简体   繁体   English

两个已排序数组的交集

[英]The intersection of two sorted arrays

Given two sorted arrays: A and B .给定两个排序数组: AB The size of array A is La and the size of array B is Lb .数组A的大小为La ,数组B的大小为Lb How to find the intersection of A and B ?如何找到AB的交集?

If La is much bigger than Lb , then will there be any difference for the intersection finding algorithm?如果LaLb大很多,那么求交点算法会有什么不同吗?

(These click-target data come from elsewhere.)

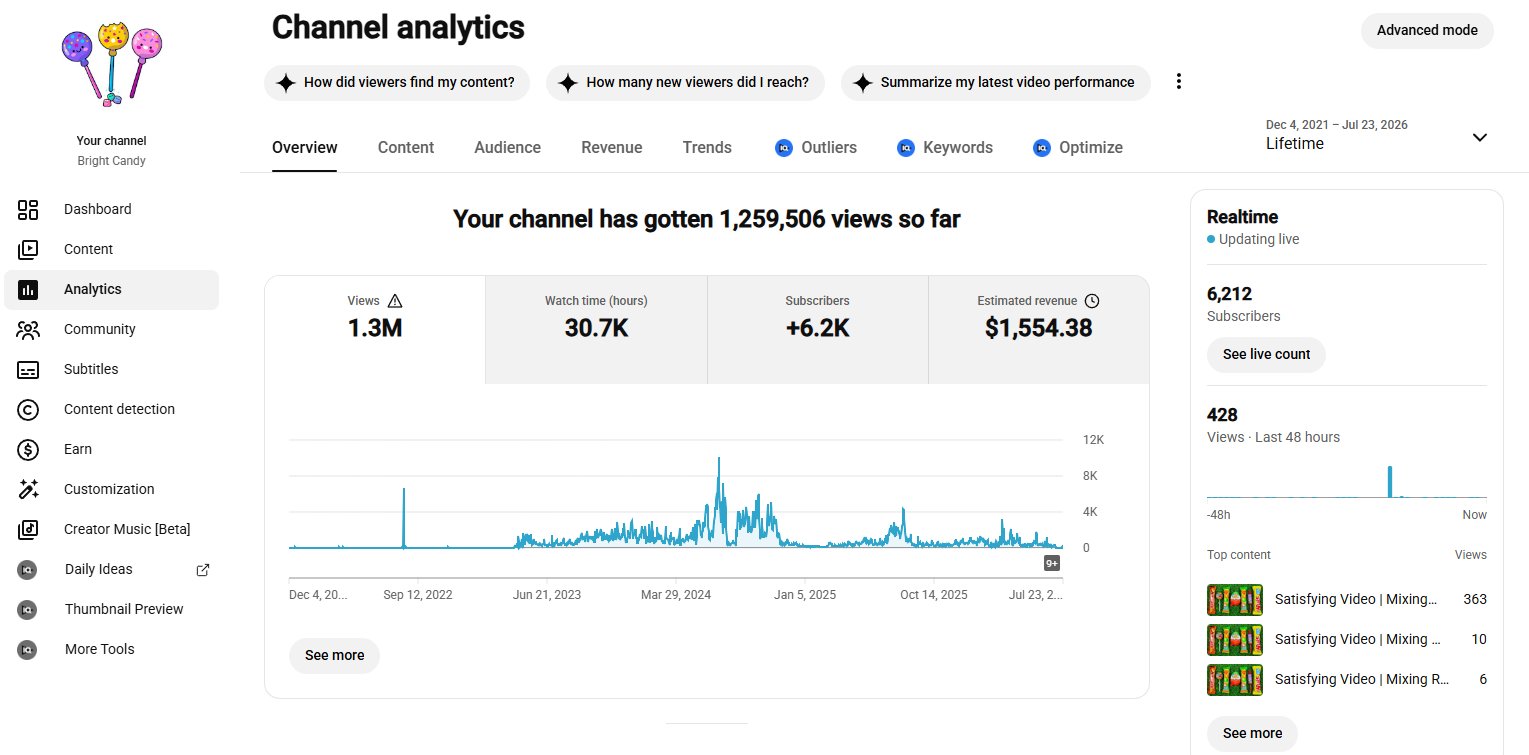Click the Content play icon in sidebar

(28, 249)
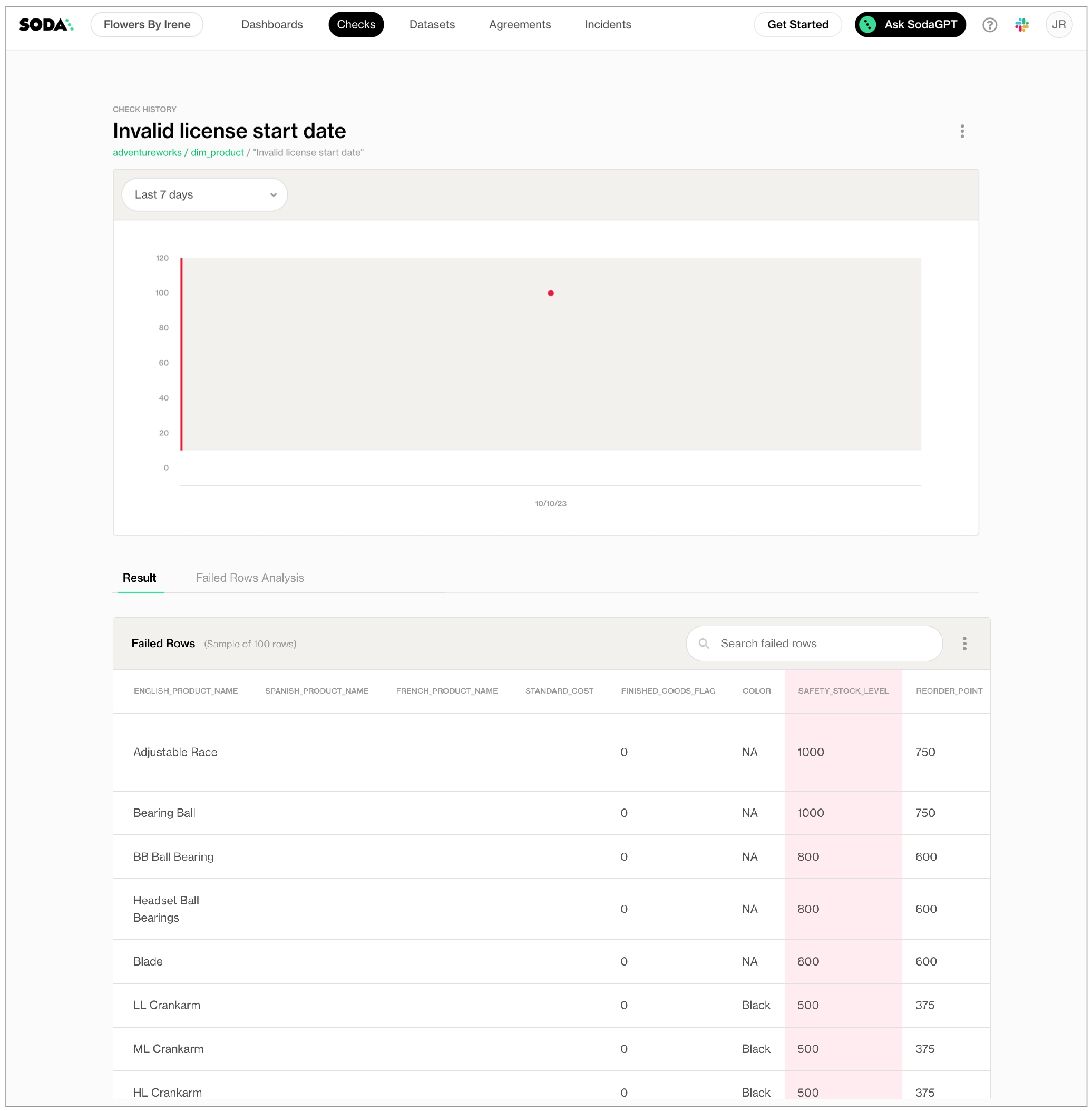Click red data point on chart
This screenshot has height=1111, width=1092.
(x=551, y=293)
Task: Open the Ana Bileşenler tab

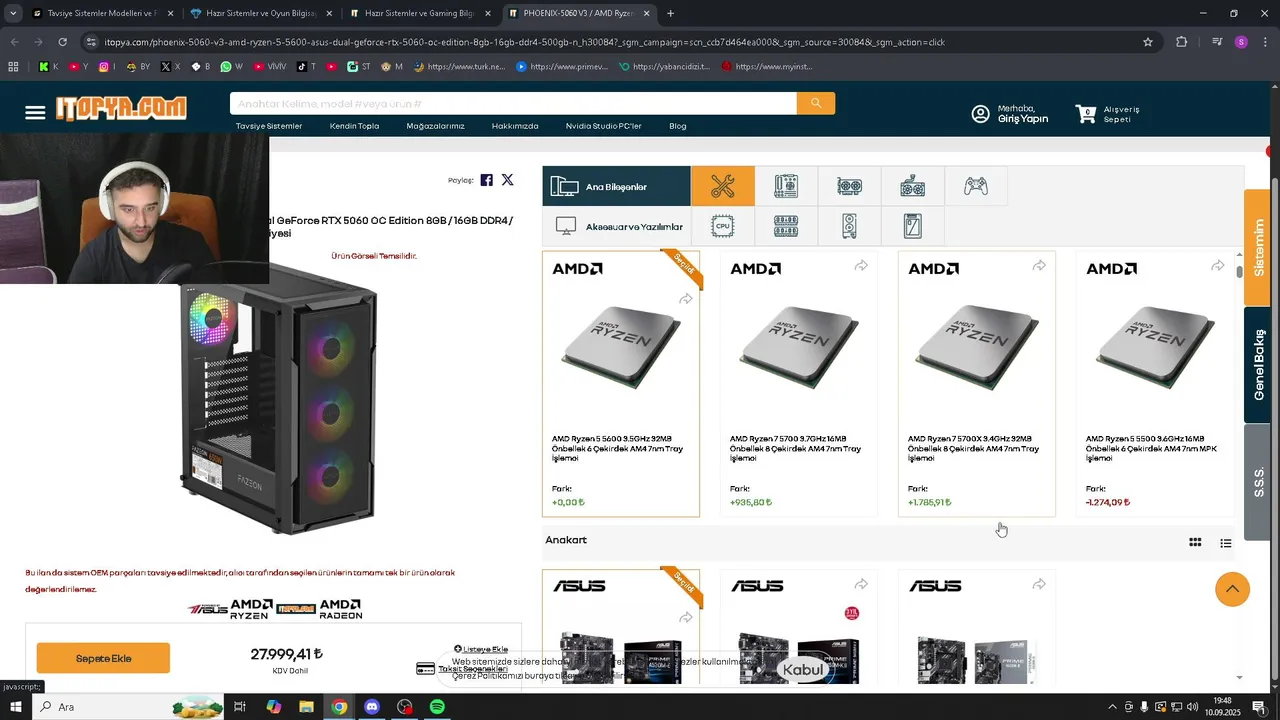Action: point(617,186)
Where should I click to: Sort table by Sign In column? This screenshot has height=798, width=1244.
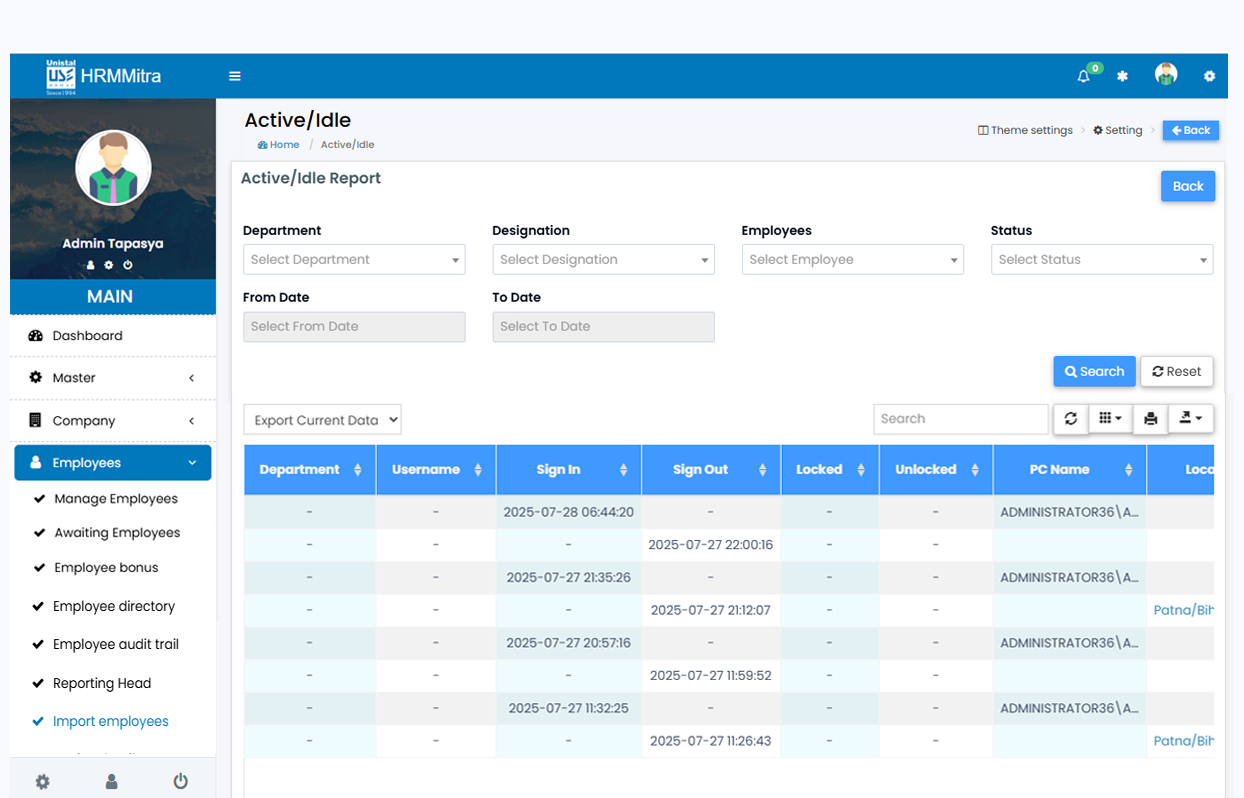558,470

Since this looks like a HW...I'll give you the algorithm:因为这看起来像一个硬件......我会给你算法:

Let arr1,arr2 be the two sorted arrays of length La and Lb.
Let i be index into the array arr1.
Let j be index into the array arr2.
Initialize i and j to 0.

while(i < La and j < Lb) do

    if(arr1[i] == arr2[j]) { // found a common element.
        print arr[i] // print it.
        increment i // move on.
        increment j
    }
    else if(arr1[i] > arr2[j])
        increment j // don't change i, move j.
    else
        increment i // don't change j, move i.
end while

I've been struggling with same problem for a while now, so far I came with:我一直在为同样的问题苦苦挣扎,到目前为止,我得到了:

  1. Linear matching which will yield O(m+n) in worst case.在最坏情况下将产生 O(m+n) 的线性匹配。 You basically keep two pointers (A and B) each pointing to beginning of each array.您基本上保留了两个指针(A 和 B),每个指针都指向每个数组的开头。 Then advance pointer which points to smaller value, until you reach end of one of arrays, that would indicate no intersection.然后前进指向较小值的指针,直到到达数组之一的末尾,这表示没有交集。 If at any point you have *A == *B - here comes your intersection.如果在任何时候你有 *A == *B - 这就是你的交集。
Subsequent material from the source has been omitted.